Still, the episode suggests the show has more to say than just “technology is scary.” The real subject is how easily human beings will twist any new tool—AI, social platforms, streaming algorithms—into another way to chase status and validation.


Actress standing in front of a green screen and studio lighting
Tools change; the hunger for the spotlight doesn’t. Photo via Pexels.

AI, Labor, and the Shadow of Recent Hollywood Strikes

The timing of this season three premiere is no accident. It arrives in the long tail of the Hollywood labor disputes over AI and streaming pay, where writers and actors pushed back against the idea that their work could be sliced, scanned, and repurposed indefinitely.

While The Comeback is a comedy, it brushes against the same questions:

  • Who owns a performer’s likeness and “data”?
  • Can an algorithm really measure artistic value?
  • What happens to mid‑tier working actors when studios chase cost‑cutting automation?

Valerie’s worry that she might be outmoded or digitally replaced taps into a broader industry fear: that the next wave of technology isn’t about empowering artists but about minimizing how many of them need to be paid.


Stylized representation of artificial intelligence with abstract circuitry
In Hollywood, AI isn’t just a tech story; it’s a labor and identity story. Photo via Pexels.

Where to Watch and What to Revisit Before Season 3

If the premiere recap has you curious—or if you just haven’t checked in on Valerie Cherish since her last awards campaign meltdown—it’s worth starting from the beginning. The slow burn of her character arc is part of the show’s payoff.

If you’re jumping in fresh, it’s still possible to enjoy the season three premiere on its own. But knowing Valerie’s long history of almost‑successes and televised humiliations makes every small win—and every new AI‑era indignity—hit harder.

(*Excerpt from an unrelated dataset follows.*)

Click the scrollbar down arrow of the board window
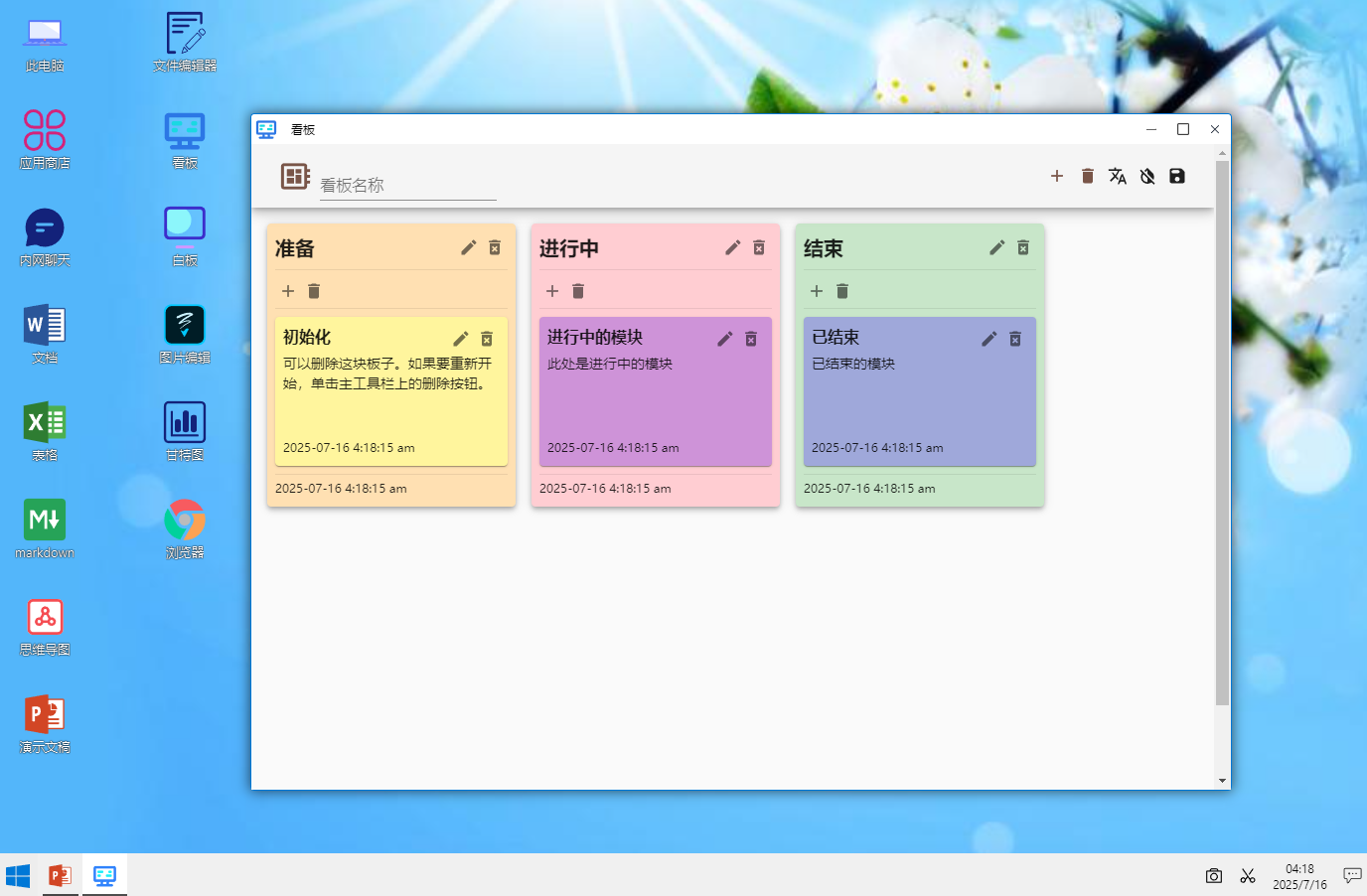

Final Take: Still Cringe, Still Cutting

The season three premiere of The Comeback suggests the show hasn’t lost its nerve. It’s still committed to making viewers wince, laugh, and occasionally want to look away. By filtering AI anxiety and streaming fatigue through Valerie Cherish’s relentlessly upbeat POV, it sidesteps preachiness and lands somewhere more interesting: a portrait of a working actor trying to survive an industry that no longer knows what kind of stories it wants to tell—or how long it will keep telling them.

Whether the season can sustain that balance remains to be seen, but as a re‑entry point, “Val Gives ’Em the Old Razzle-Dazzle” proves that this once‑canceled, twice‑resurrected series still has something smart (and deeply uncomfortable) to say about fame in the algorithm age.